Lemisios_handmade shoes_Athens

– Walk on Skoufa street: old fashioned cafes, modern bars, law firms, galleries and sophisticated shops; yes, this is Kolonaki!

Stop for a coffee at the retro cafe Filion (= friendly); watch out, most probably the man next to you is a Greek politician, actor or writer. Well, the who-is-who rule is simple: with the street in front of you, “politicians on the right, artists on the left”.

Just next to Filion is Agios Dionysios Areopagitis, the church dedicated the first bishop and patron saint of Athens. An architectural masterpiece by itself, it is the church where many couples dream to get married. If you pass by on Sunday afternoon, you may be lucky to see a Greek wedding taking place.

Photo: Andreas Simopoulos

Agios Dionysios_Kolonaki
Photo: Eirini Cheimoniti

–  Head to Kolonaki Square, the heart of Kolonaki district: Turn left into the small Iraklitou street and then right in Tsakalof street with Gucci and some remarkable designers’ boutiques. At the end of it you will see Kolonaki Square, also named “Platia Filikis Etairias” (= Society of Friends Square) after the secret organization that initiated the Greek War of Independence in 1821. On the square you will see statues of Filiki Eteria founders, Nikolaos Skoufas, Emmanuil Xanthos and Athanasios Tsakalof. Before getting on the square, stop by at Katerina Vassou Jewelery at the start of Skoufa street to buy some authentic, yet affordable, handmade jewels for you or your friends.
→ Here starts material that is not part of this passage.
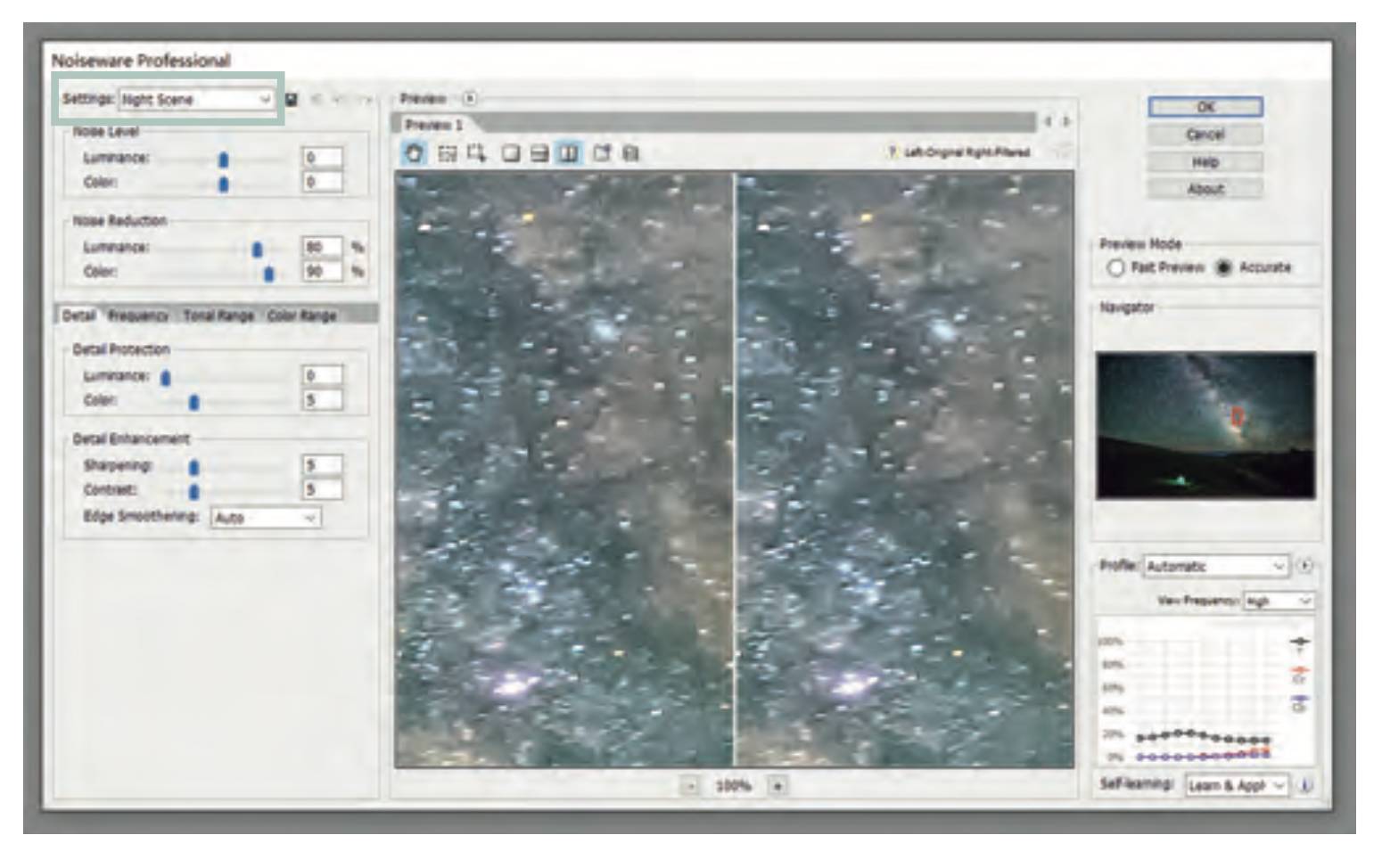
Task: Expand the Edge Smoothening Auto dropdown
Action: click(x=265, y=518)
Around the square are many cafes and restaurants, serving as meeting points for both relaxation after shopping and important business meetings.
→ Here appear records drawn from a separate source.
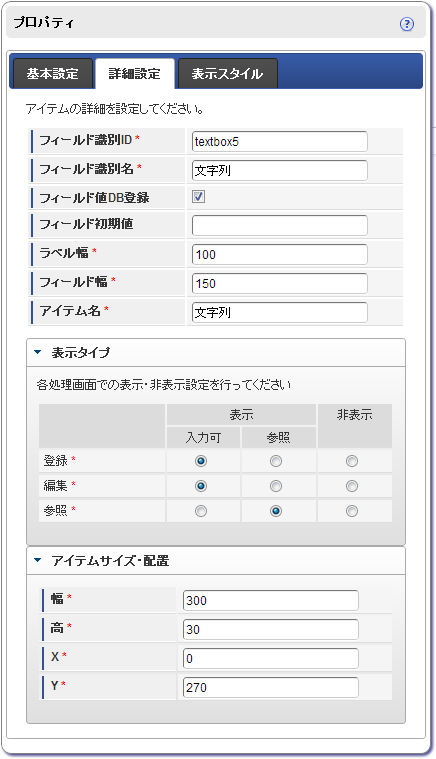The width and height of the screenshot is (436, 759).
Task: Switch to the 表示スタイル tab
Action: tap(227, 74)
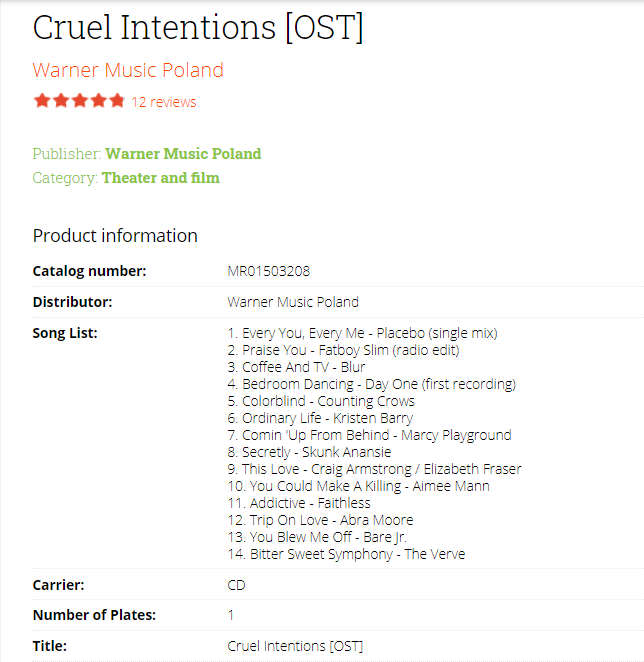This screenshot has width=644, height=662.
Task: Open the Theater and film category link
Action: coord(160,178)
If you have the courage to walk uphill for a few minutes, you can deviate from our path and instead of turning to Tsakalof street, continue walking on Iraklitou street, climb up the steps and find yourself in Dexameni (=cistern) Square, with the park, the open-air cinema and the outdoor cafe that is open only on sunny days and in the summer. In the past the square was indeed used as a cistern, built by the Emperor Hadrian in 134-14 BC and used for the water supply of the whole city for many decades until the Ottoman Occupation and then again from 1870 to 1940. Next to the playground of the square you can see the statue of the Nobel awarded Greek poet Odysseas Elytis, one of the many members of the Greek intelligentsia that used to spend their evenings in cafe Dexameni.
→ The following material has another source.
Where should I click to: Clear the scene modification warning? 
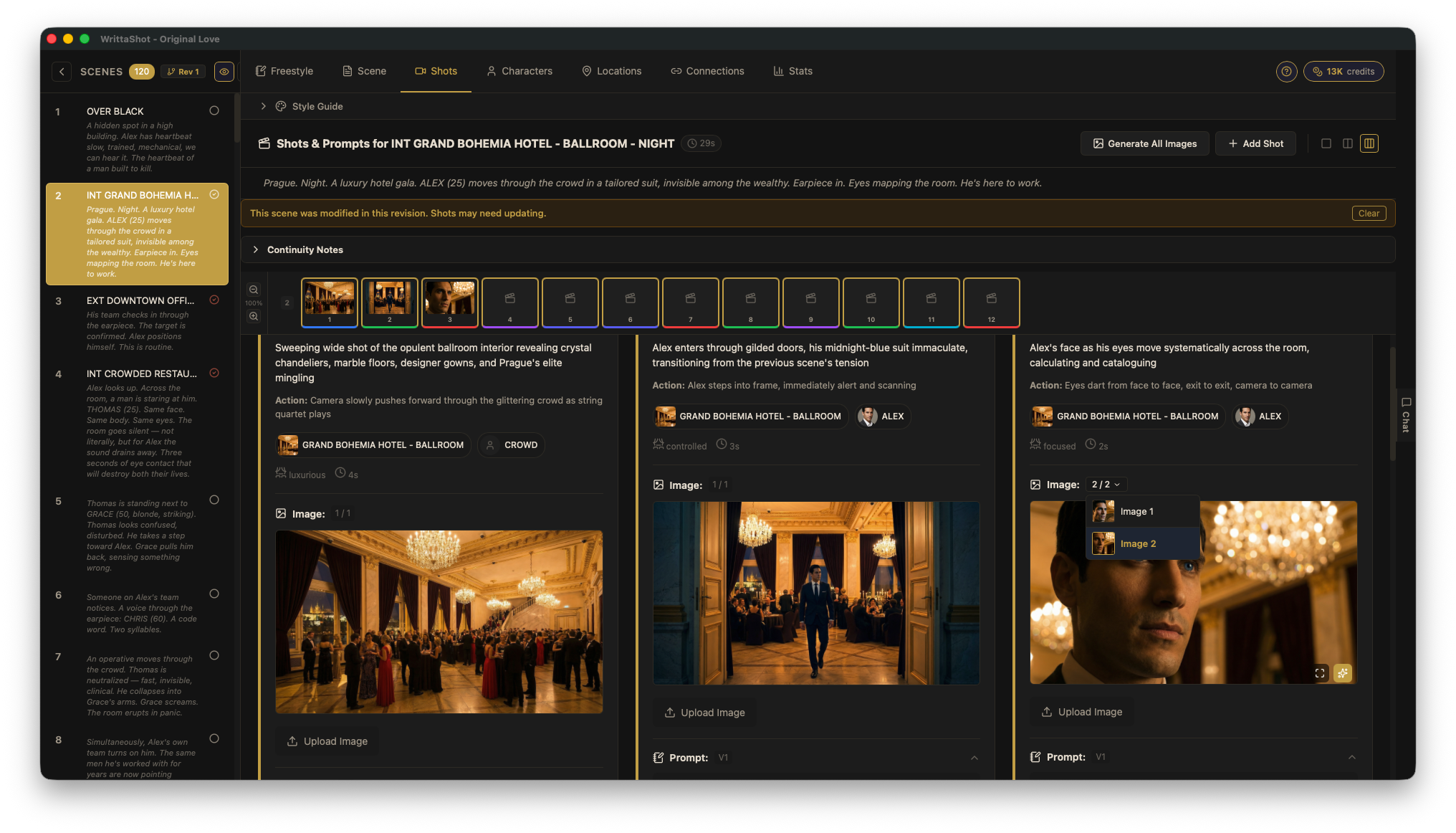(x=1369, y=213)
– Discover Kolonaki hidden corners: When you reach Kolonaki Square, go through it and at the end of it, turn left in a small street, called Kapsali street and see one of the most representative corners of Kolonaki: beautiful buildings with large entrances and little, elegant shops where you will find the finest collections of tea varieties and chocolates, but also jewels and bags. Turn left again on Dimokritou street and walk to the end of it to find Patriarchou Ioakeim street, another shopping paradise, made of modern bookstores, handmade jewelry shops, interior design houses, chic boutiques and delicatessens. Among the nice restaurants and cafe-bars that you’ll meet on your way, Ante Post – on the corner of Patriarchou Ioakeim and Ploutarchou streets – is worth mentioning, being one of the very few places in Athens where you can enjoy your coffee or drink, while listening to classical music.

Photo: by Ante Post

– End your walk with Ploutarchou street: Peaceful and vivid at the same time, Ploutarchou street is the last part of your walk before getting to Vasilissis Sofias Avenue and finding yourself in front of the Athens War Museum and the Byzantine and Christian Museum, as well as many embassies, among which that of the United Kingdom.

– Next stops: Continue your exploration at the Museum of Cycladic Art or the Benaki Museum (Main Building) that are nearby, or take the metro from Evangelismos station and head to another Athenian neighborhood!